Вырытую ямку быстро заполнила прозрачная вода. Мальчик вздохнул. Сунул маузер в кобуру. Потянулся и огляделся кругом.
На вид мальчику было лет 14. Как, кстати, и три года назад. И три с половиной, когда он только–только попал сюда. Точнее, не сюда, а в Пояс Городов… С точки зрения философии и физиологии это было чушью, но не большей, чем многое из того, что он помнил. Высокий и худощавый — не худой, а именно худощавый, с длинными, выгоревшими до бронзового цвета волосами, кирпично–коричневый от непляжного, вечного загара, он сидел в одних бесформенных бурых штанах с большущими накладными карманами рядом со своими высокими сапогами из хорошей кожи, потрескавшимися и побитыми, но крепкими, ветхой камуфляжной курткой и сбруей, объединявшей в единое целое большую флягу в чехле, котелок, деревянную кобуру маузера, арбалет с колчаном стрел (явно самодельных), свёрнутое солдатское одеяло, длинный нож, тощую сумку, другую сумку — маленькую, но пузатую — и потёрханную винтовку Мосина образца 1931 года с оптическим прицелом, закрытым футляром. На запястье мальчика висели большие часы на заскорузлом кожаном ремешке. Из‑под него просвечивала полоска белой кожи.
Где‑то в глубине души мальчик подумывал, что это немного. Во всяком случае, когда‑то у него было намного больше вещей — даже когда он был мальчиком в первый раз.
Но с другой стороны — этого вполне хватало. В пузатой сумке находились кремень и кресало, трут, сорок три патрона к маузеру и семнадцать — к винтовке. Настоящее богатство. Ещё была ложка. Алюминиевая. И швейный набор в наплечном кармане куртки. А в другом лежали пухлый блокнот и карандаш. Карандаш бесил мальчика тем, что не желал кончаться. Он бы предпочёл, чтобы не кончались патроны. Но с другой стороны это было удобно, блокнот до половины испещряли убористые неудобочитаемые строки, перечитывая которые, мальчик придавал своему существованию хотя бы подобие реальности.

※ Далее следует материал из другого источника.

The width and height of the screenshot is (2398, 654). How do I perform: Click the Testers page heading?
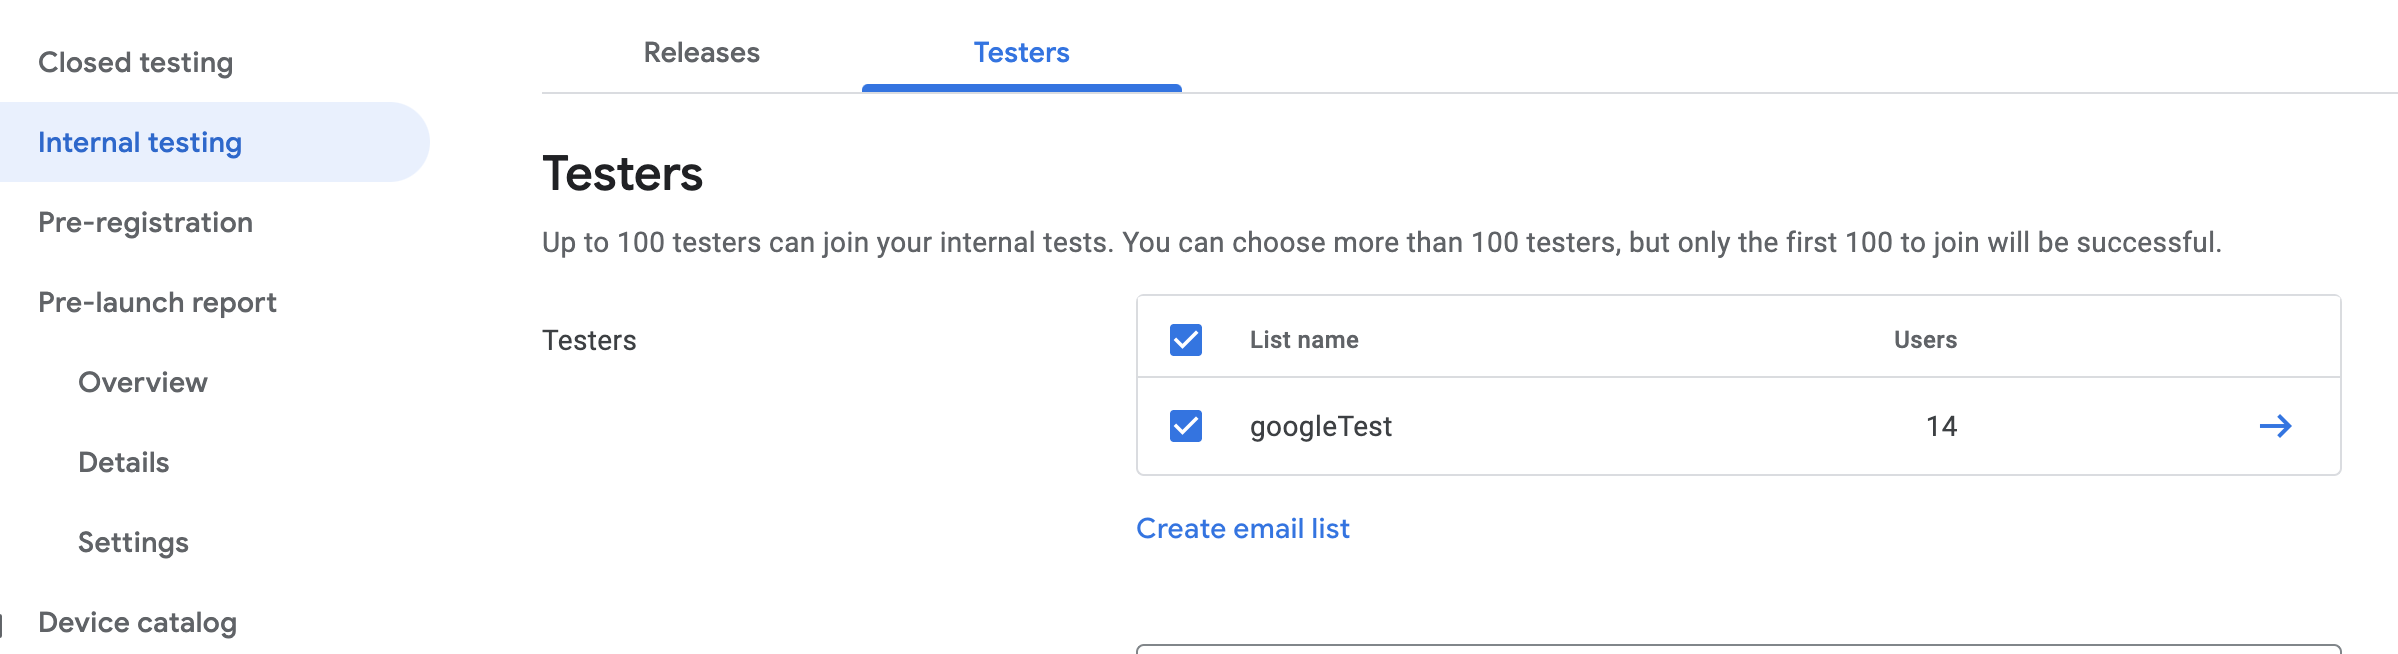tap(621, 175)
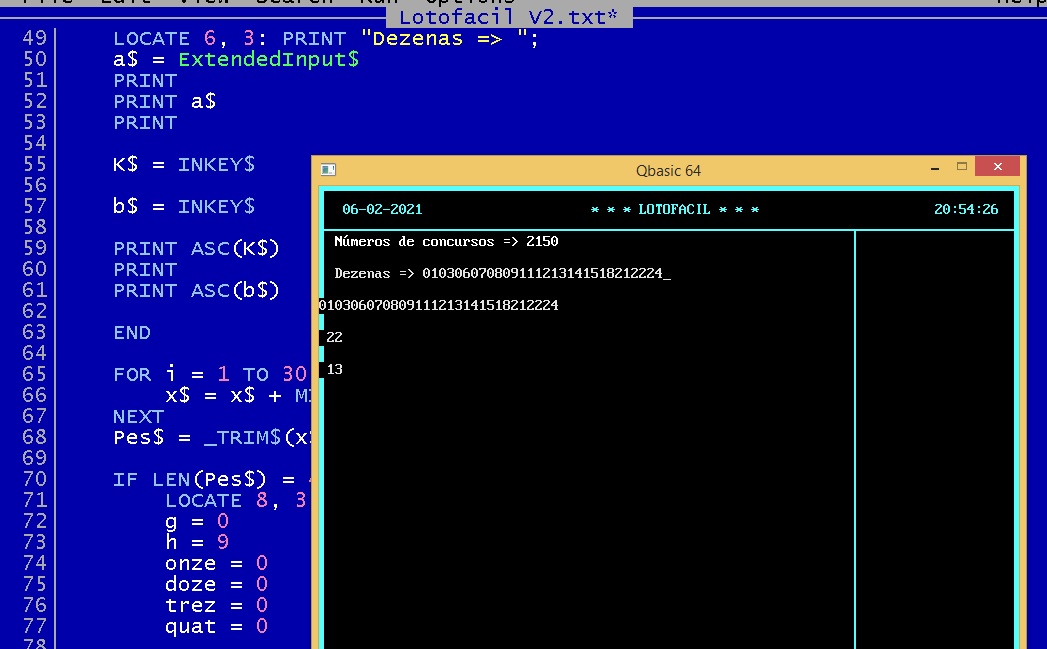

Мальчик набрал в песке камешков и стал бросать их в воду. Втайне он надеялся, что сейчас вылезет какое‑нибудь потревоженное чудовище и нарушит вечернюю тишину громким рёвом.
Нанэ. Только пёс с интересом приподнял голову и смотрел, как в волнах дробятся круги от галек.
Мальчик бросил последнюю. Отряхнул руки. И, вытянувшись рядом с псом, громко прочёл:
— Вот пришёл ему приказ
От царя Гороха -
Собираться сей же час
В дальнюю дорогу…
Пёс слушал одобрительно, далеко вывесив розовый мокрый язык.
— Должен у него быть конец, — убеждённо сказал мальчик. — У всего на свете есть конец. Даже у тебя. Даже у меня… — он хихикнул и закрыл глаза, подумав, что с псом окончательно потерял бдительность: ни одна гадость не подкрадётся незаметно. Хотя — вряд ли тут есть эти гадости. Они бы сдохли со скуки на хрен. Уже не глядя, он натянул на себя куртку, по опыту зная, что под утро похолодает. На конец. Наконец.